Problem
Every line from the one holding "Given: Click the" through the one holding "Click the word" in the data below must be returned exactly, both ends included, with pictures left out and nothing else added.

Data
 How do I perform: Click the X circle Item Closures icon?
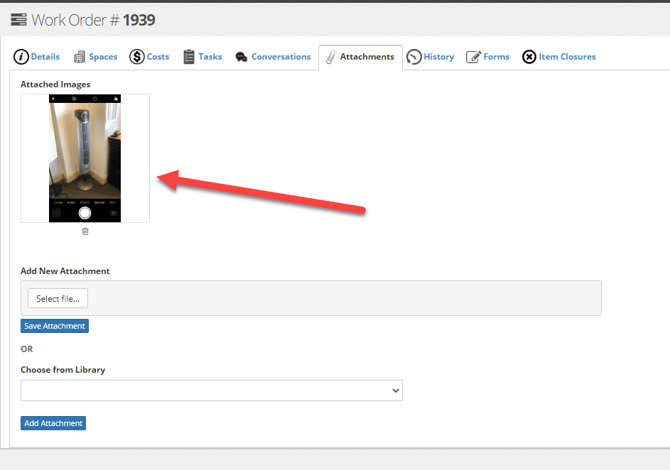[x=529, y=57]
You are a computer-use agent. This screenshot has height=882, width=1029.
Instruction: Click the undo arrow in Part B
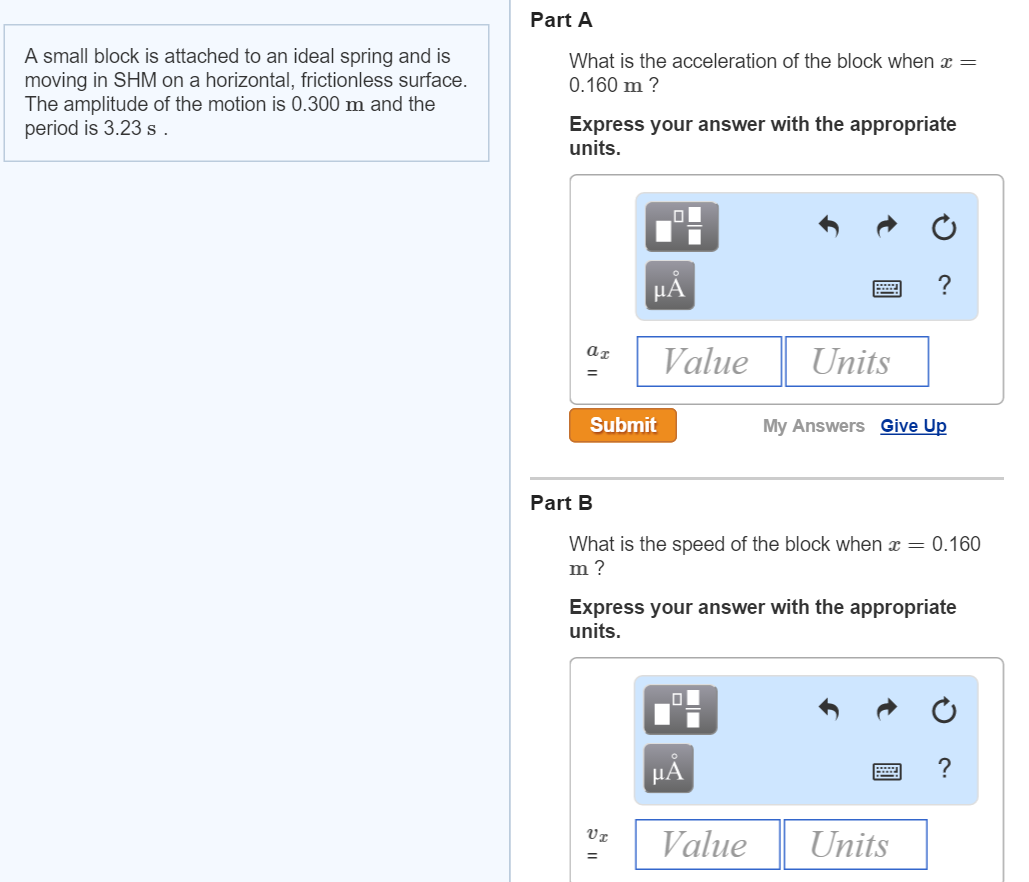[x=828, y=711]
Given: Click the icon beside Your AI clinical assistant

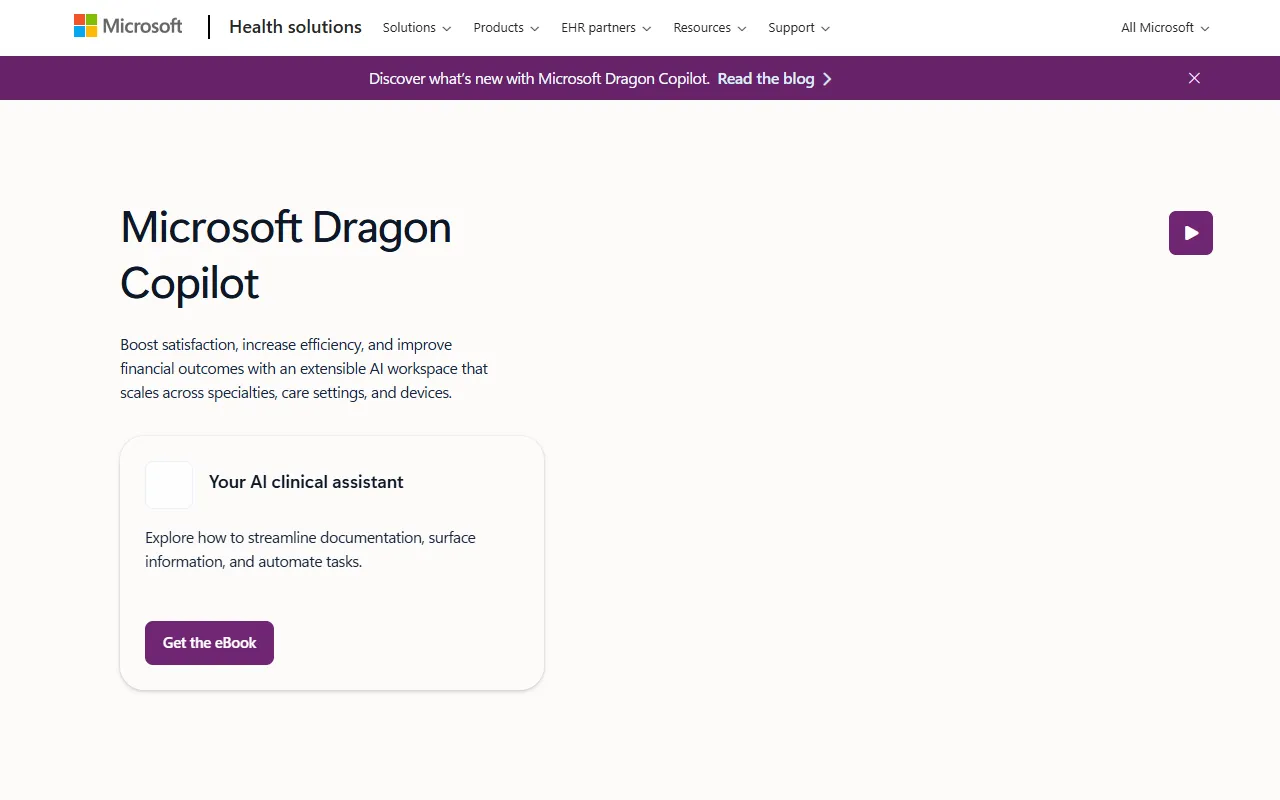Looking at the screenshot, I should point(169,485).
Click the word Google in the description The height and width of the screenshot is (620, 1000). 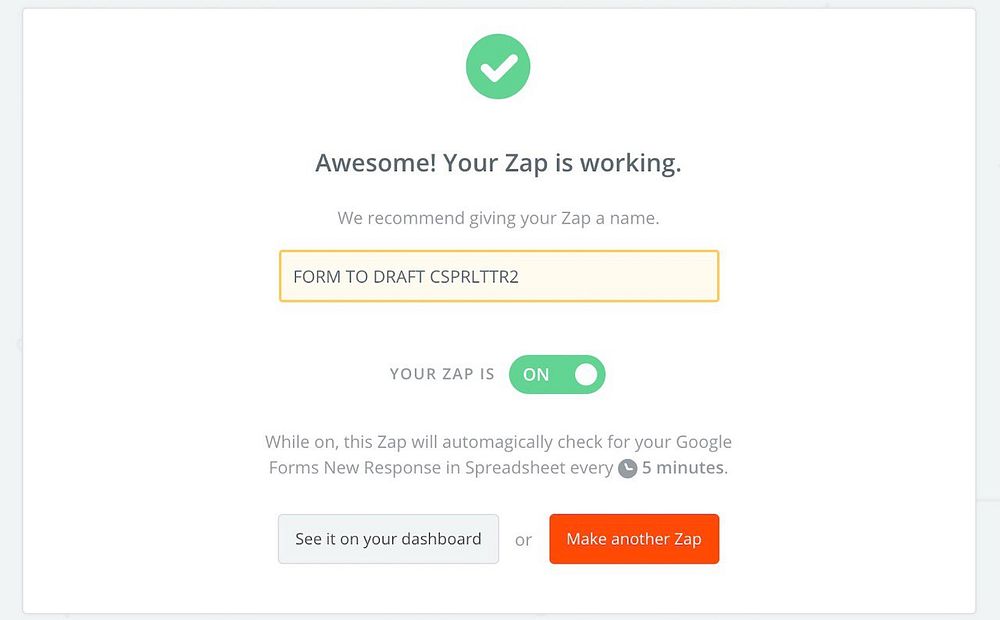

...

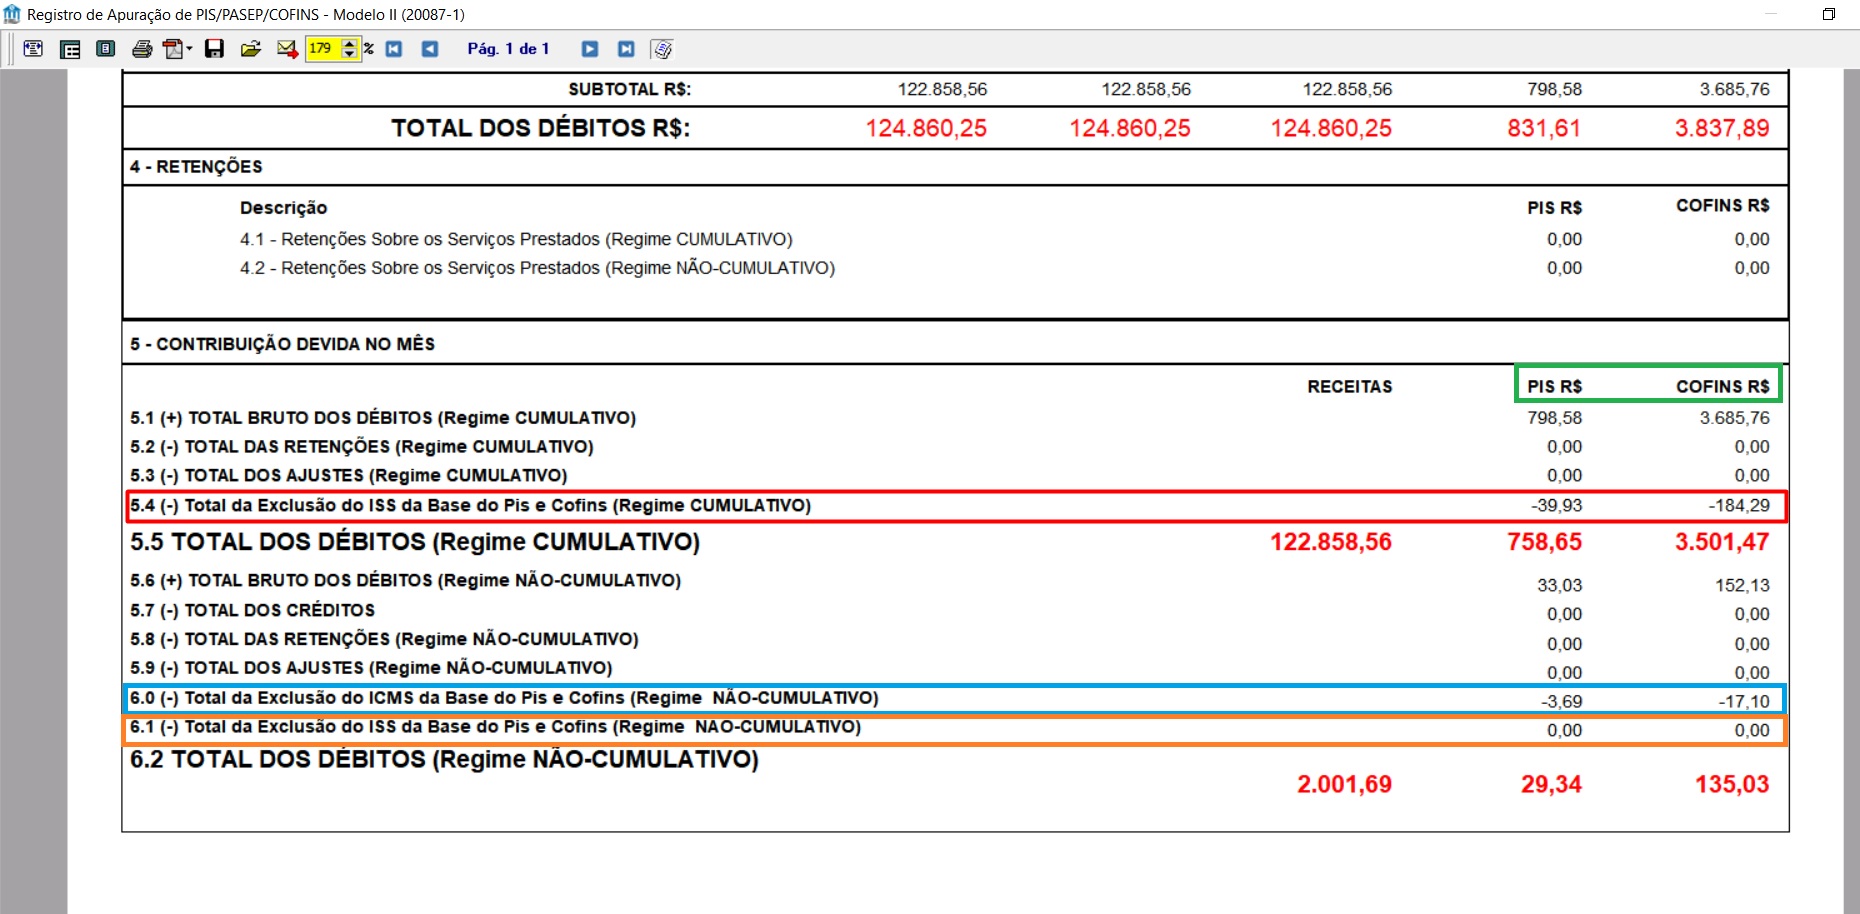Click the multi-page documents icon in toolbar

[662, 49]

---

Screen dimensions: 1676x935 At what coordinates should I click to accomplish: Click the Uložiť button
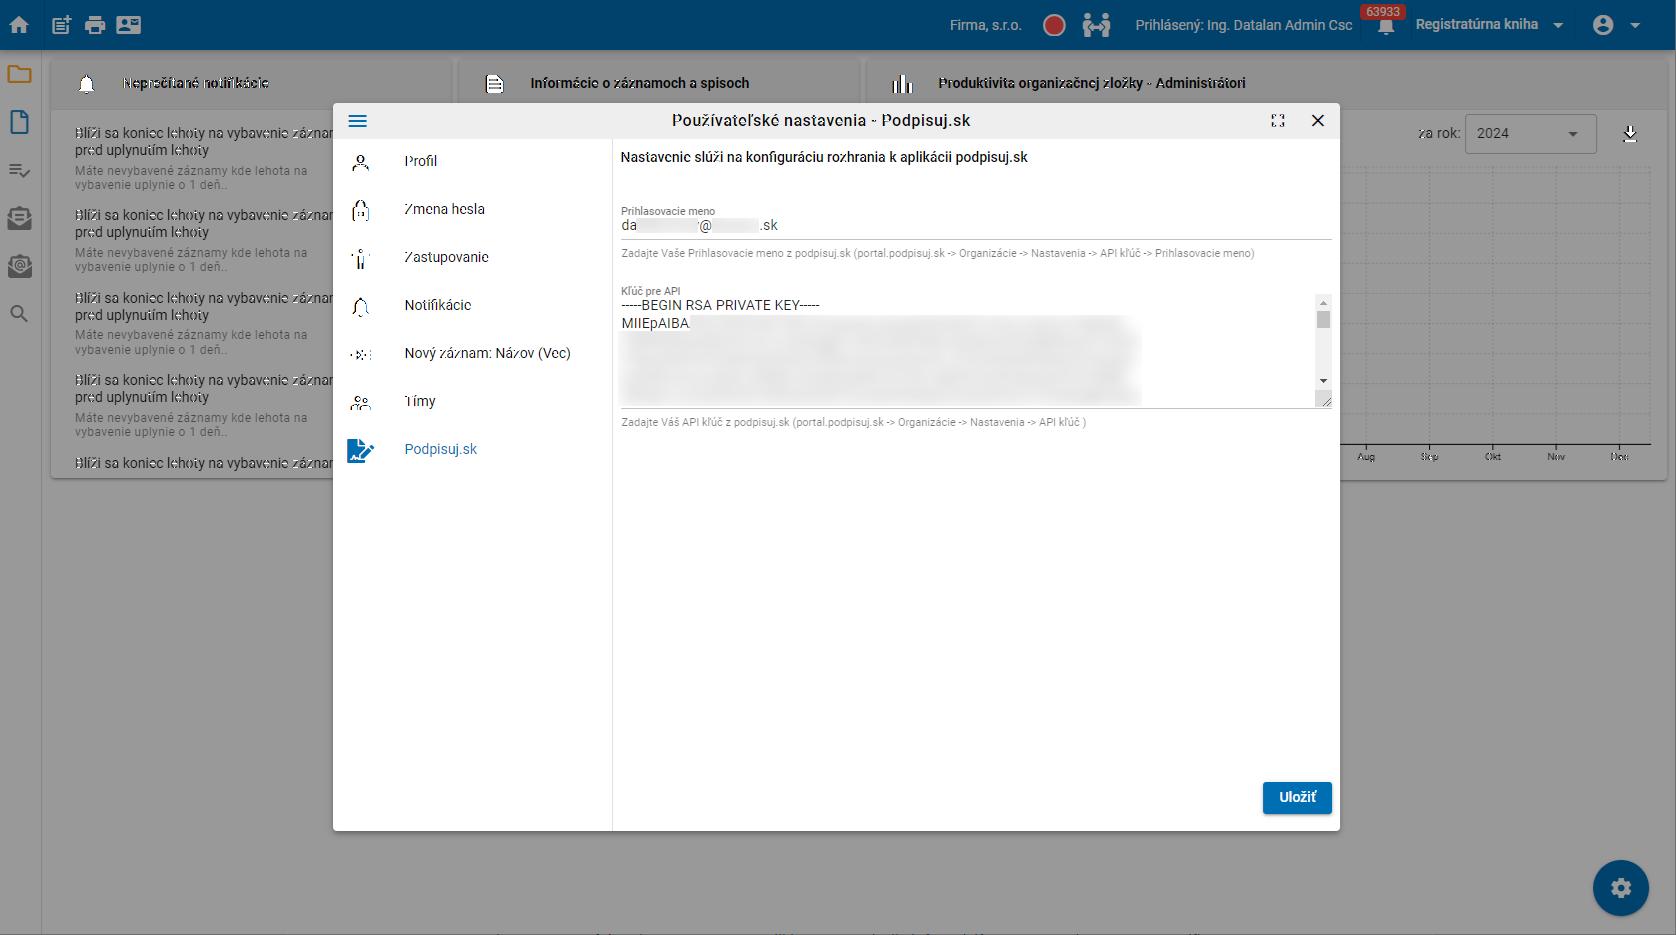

Output for this task
Given: Click the icon beside Your AI clinical assistant

Looking at the screenshot, I should point(169,485).
Click the word Google in the description The height and width of the screenshot is (620, 1000). 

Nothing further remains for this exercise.